1. An agricultural system, comprising: a tillage implement, comprising: a frame; a shank mount coupled to or integrally formed with the frame; a rotary sensor coupled to the shank mount; a shank coupled to a bracket via a first fastener; and a rod assembly comprising a first end portion coupled to the bracket via a shear bolt that is configured to shear upon contact by the shank and a second end portion coupled to a rotary shaft of the rotary sensor.

2. The agricultural system of claim 1, wherein the bracket comprises a pair of opposed plates, and the shear bolt is positioned within a lateral gap defined between the pair of opposed plates.

3. The agricultural system of claim 2, wherein the shear bolt extends across the lateral gap and through a first plate and a second plate of the pair of opposed plates.

4. The agricultural system of claim 2, wherein the shank is rotatably coupled to the bracket via the first fastener and at least a portion of the shank is positioned in the lateral gap defined between the pair of opposed plates.

5. The agricultural system of claim 1, wherein the shank is rotatably coupled to the bracket via the first fastener.

6. The agricultural system of claim 1, wherein the rod assembly comprises a rod that extends from a first end to a second end, and the first end is coupled to the bracket via the shear bolt and the second end is coupled to the shank mount via a second fastener.

7. The agricultural system of claim 6, wherein the rod assembly comprises a linkage that is rotatably coupled to the rod at a location between the first end of the rod and the second end of the rod, and the linkage is rotatably coupled to the rotary shaft of the rotary sensor.

8. The agricultural system of claim 1, wherein the shear bolt extends through an opening in the bracket, and a bolt diameter of the shear bolt is less than 90 percent of an opening diameter of the opening.

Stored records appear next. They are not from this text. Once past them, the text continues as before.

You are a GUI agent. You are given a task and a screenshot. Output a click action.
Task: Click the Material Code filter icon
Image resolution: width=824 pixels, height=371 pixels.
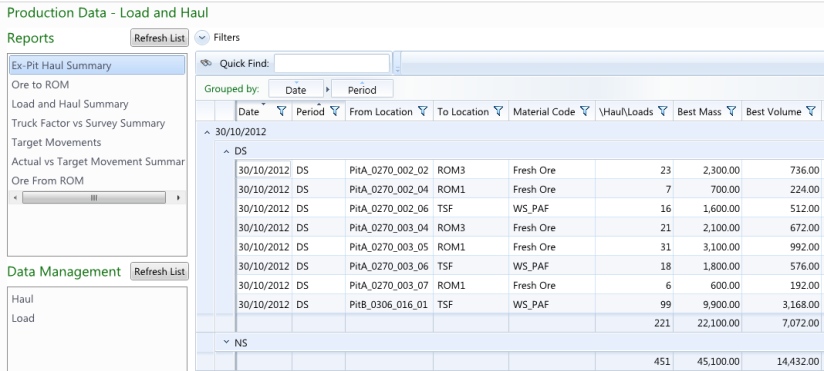[x=584, y=111]
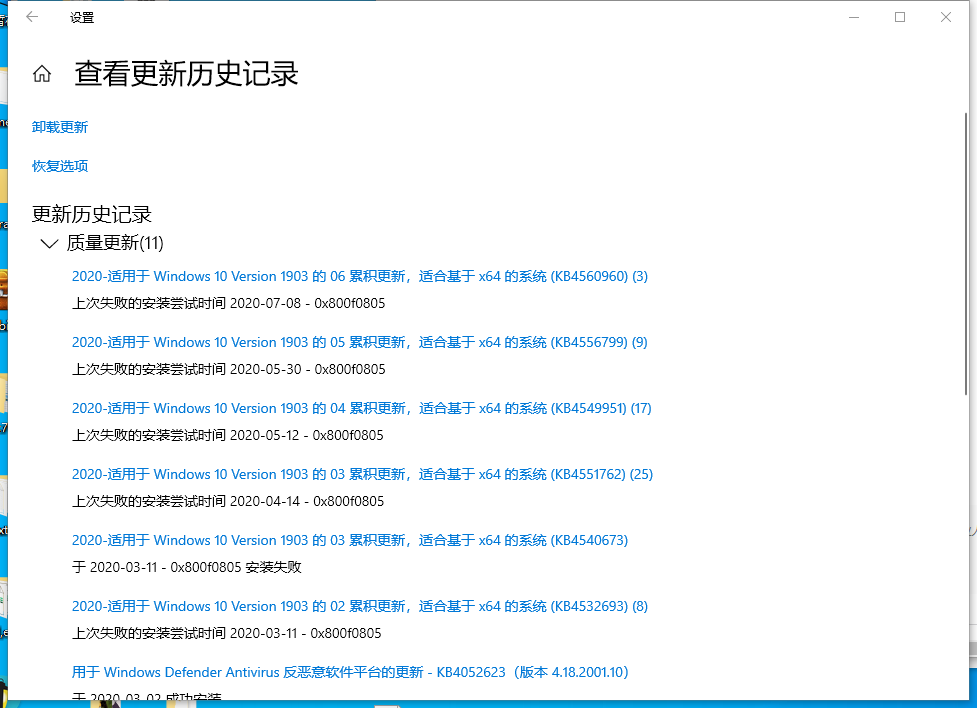This screenshot has height=708, width=977.
Task: Open the KB4540673 cumulative update link
Action: click(x=349, y=540)
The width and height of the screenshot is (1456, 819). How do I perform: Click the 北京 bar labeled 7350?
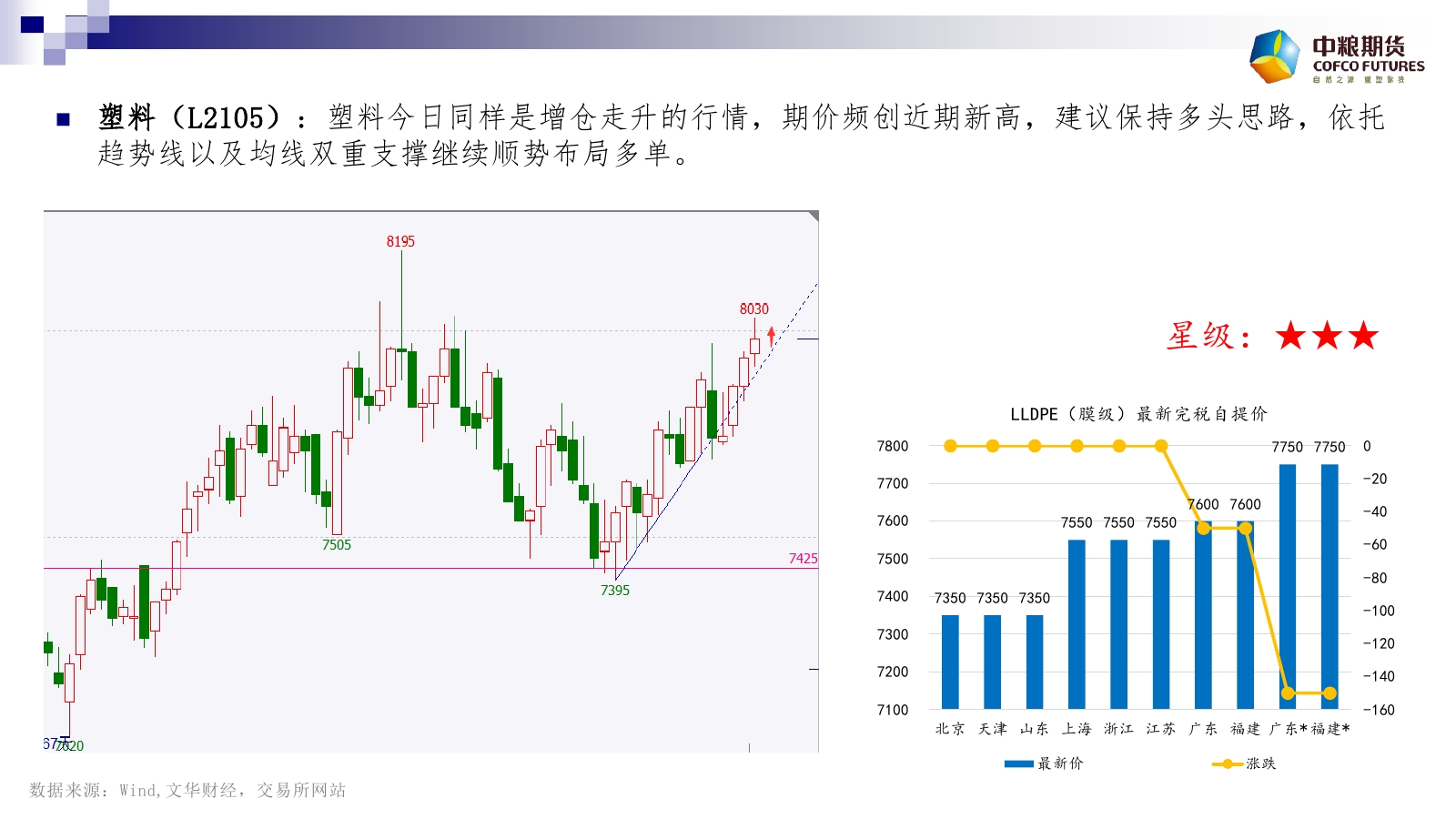point(950,662)
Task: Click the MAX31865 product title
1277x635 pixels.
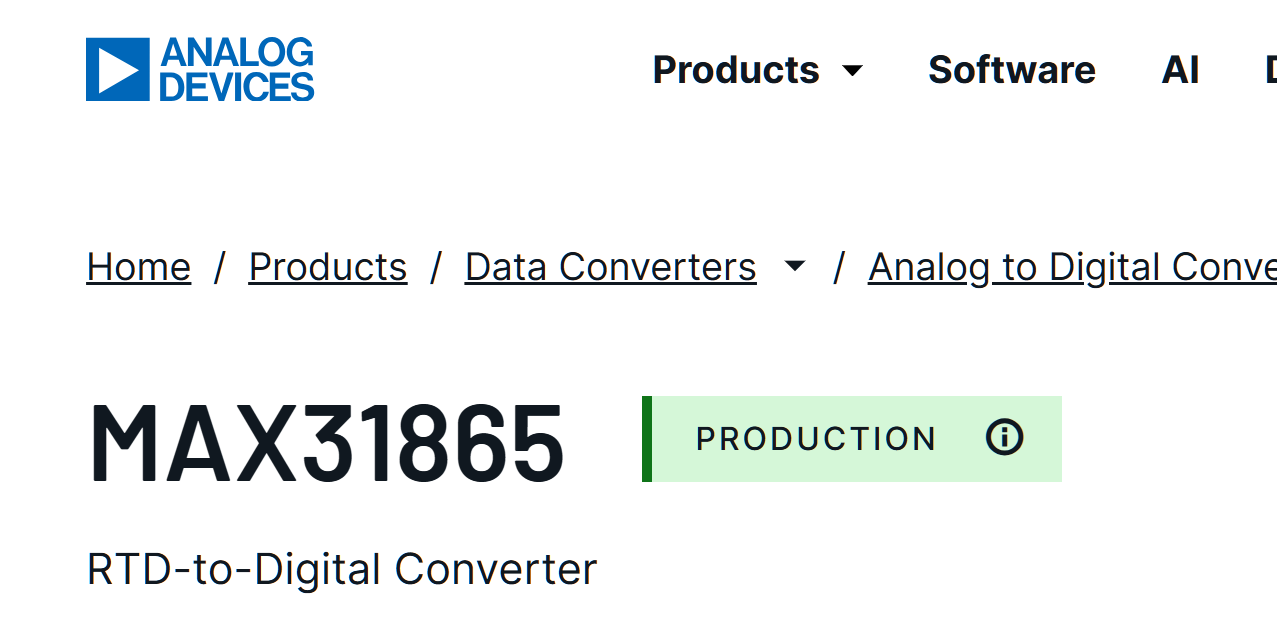Action: [x=327, y=442]
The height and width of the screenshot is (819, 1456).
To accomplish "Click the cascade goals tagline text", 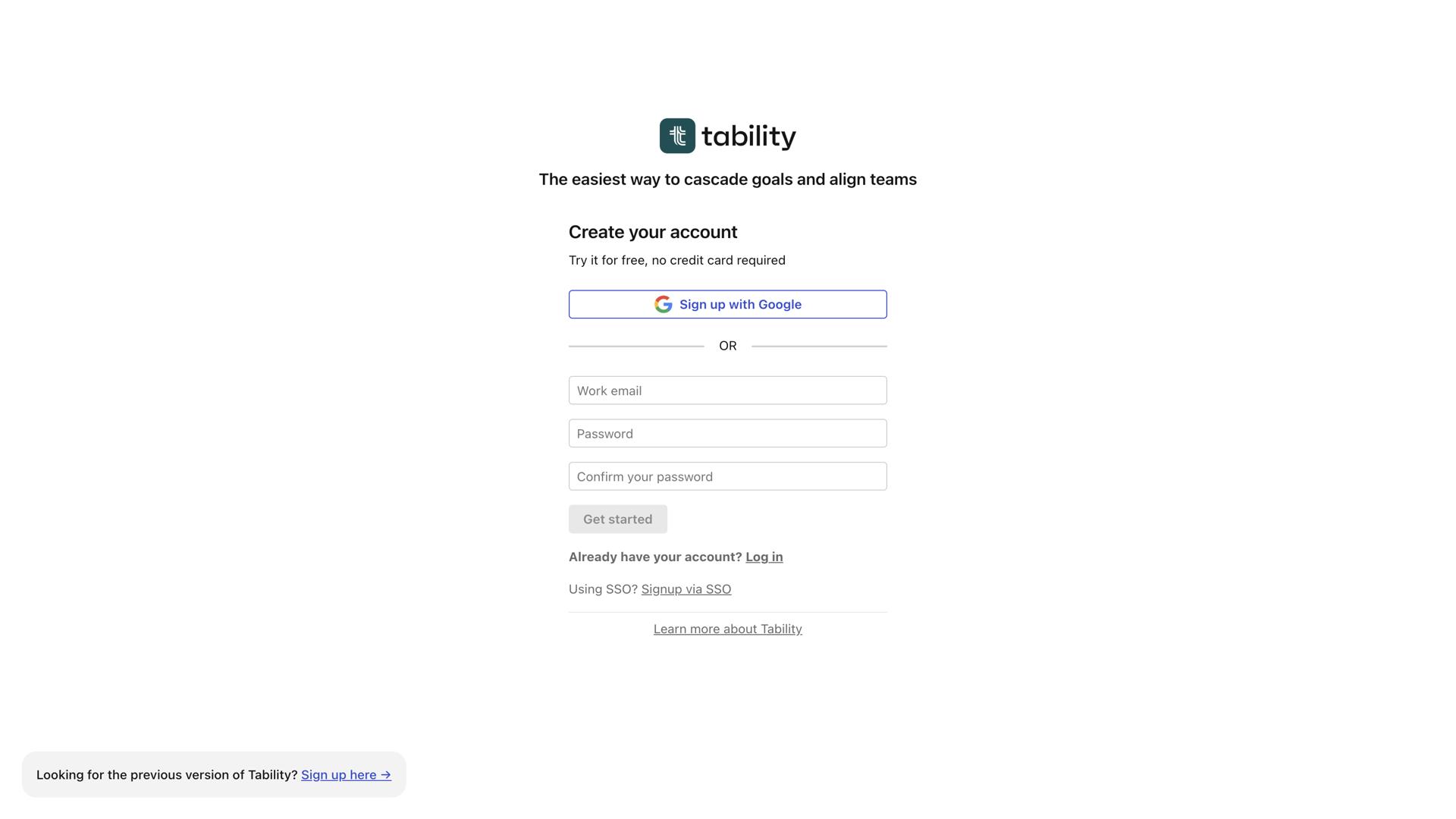I will pos(727,179).
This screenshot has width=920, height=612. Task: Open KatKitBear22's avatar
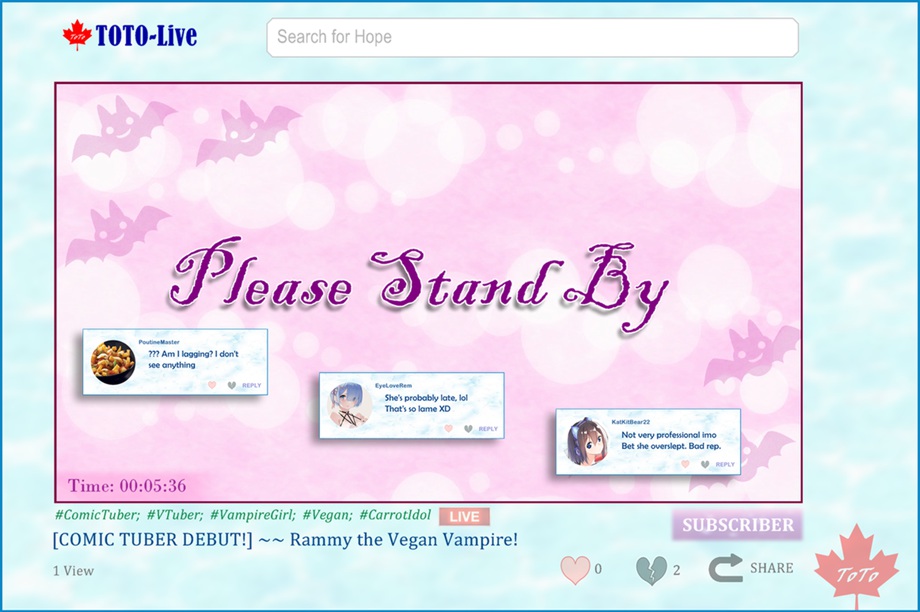pos(586,441)
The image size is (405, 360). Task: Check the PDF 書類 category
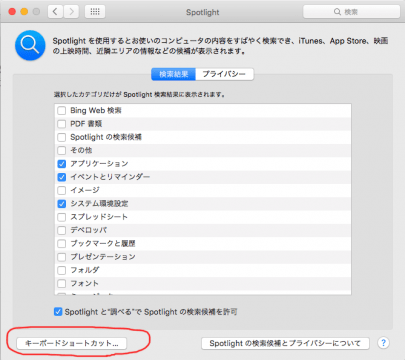61,124
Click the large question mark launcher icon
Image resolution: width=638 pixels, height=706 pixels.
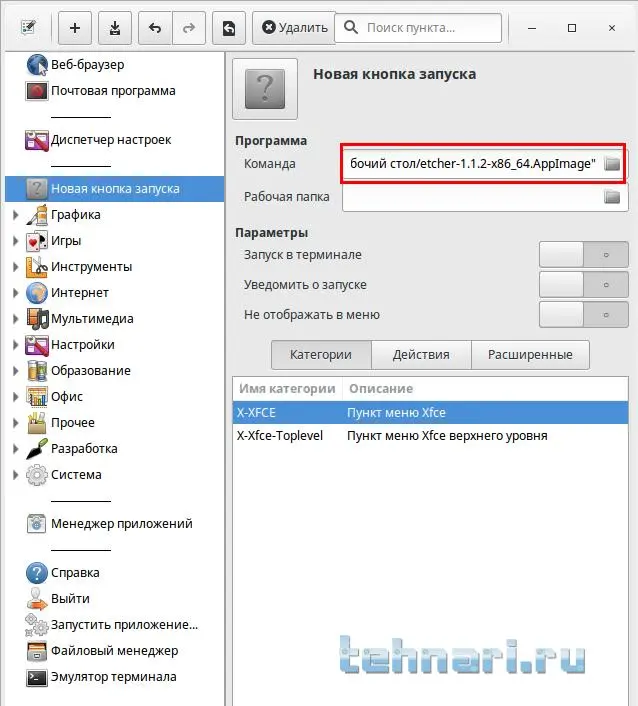coord(265,89)
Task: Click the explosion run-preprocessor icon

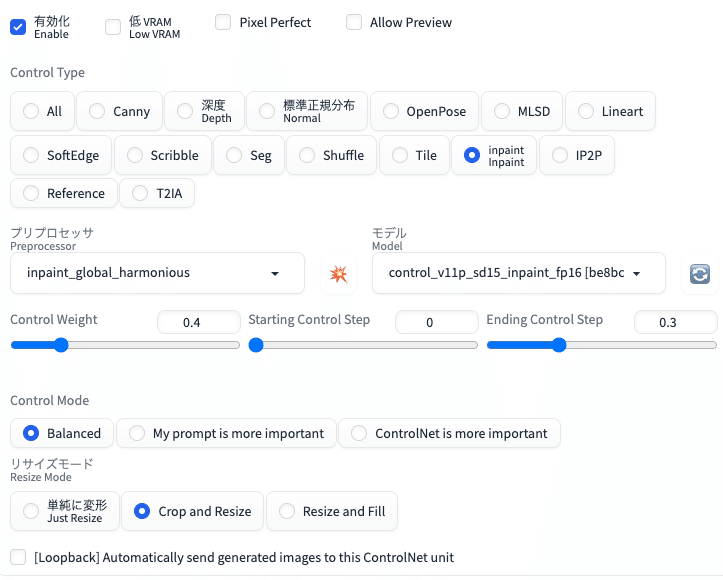Action: pyautogui.click(x=339, y=274)
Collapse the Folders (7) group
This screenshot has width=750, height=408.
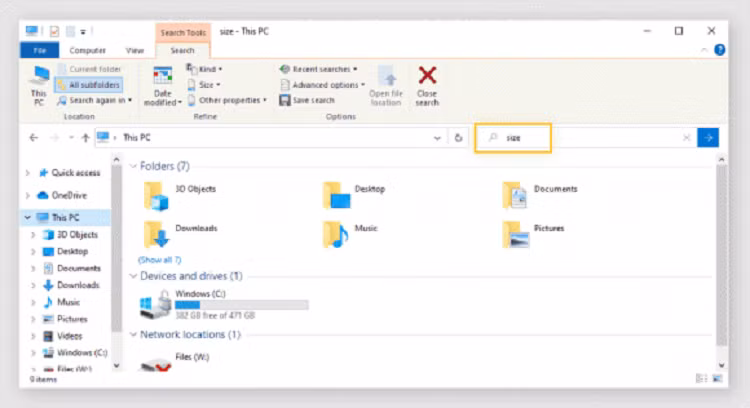(134, 166)
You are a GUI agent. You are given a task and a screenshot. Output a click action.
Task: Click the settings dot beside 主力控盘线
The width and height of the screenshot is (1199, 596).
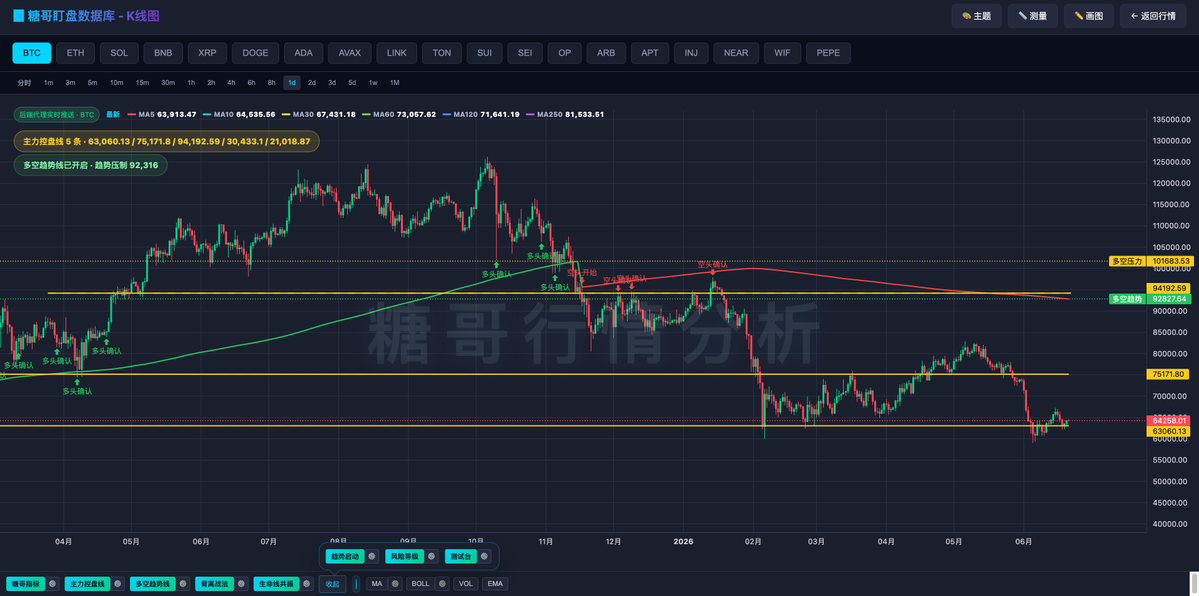(119, 584)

9. The agricultural system of claim 1, comprising a control system configured to receive signals from the rotary sensor, process the signals to identify an occurrence of shearing of the shear bolt, and provide an output indicative of the occurrence of the shearing of the shear bolt via an output device.

10. The agricultural system of claim 9, wherein the output comprises an image of the tillage implement with a highlight at a location of the shank in the image.

11. A tillage implement, comprising: a frame; a shank mount coupled to or integrally formed with the frame; a shank coupled to a bracket via a first fastener; and a sensor assembly, comprising: a rotary sensor coupled to the shank mount; and a rod assembly coupled to the bracket via a shear bolt that is configured to shear upon contact by the shank and coupled to the rotary sensor.

12. The tillage implement of claim 11, wherein the bracket comprises a pair of opposed plates, and the shear bolt is positioned within a lateral gap defined between the pair of opposed plates.

13. The tillage implement of claim 11, wherein the shank is rotatably coupled to the bracket via the first fastener.

14. The tillage implement of claim 11, wherein the rod assembly comprises a rod that extends from a first end to a second end, and the first end is coupled to the bracket via the shear bolt and the second end is coupled to the shank mount via a second fastener.

15. The tillage implement of claim 14, wherein the rod assembly comprises a linkage that is rotatably coupled to the rod at a location between the first end of the rod and the second end of the rod, and the linkage is rotatably coupled to the rotary sensor.

16. The tillage implement of claim 11, wherein the shear bolt extends through an opening in the bracket, and a bolt diameter of the shear bolt is less than 90 percent of an opening diameter of the opening.

17. The tillage implement of claim 11, wherein the shear bolt is positioned forward of the shank relative to a forward direction of travel of the tillage implement.

18. A method of operating an agricultural system, the method comprising: shearing, with a shank configured to engage soil in a field during tillage operations, a shear bolt that couples a rod assembly to a bracket; rotating, via rotation of a rod of the rod assembly due to shearing of the shear bolt, a rotary shaft of a rotary sensor; and providing, via a display device, an output indicative of an occurrence of shank displacement in response to the rotating of the rotary shaft of the rotary sensor.

19. The method of claim 18, comprising processing, via a control system, sensor data from the rotary sensor to determine the occurrence of the shank displacement.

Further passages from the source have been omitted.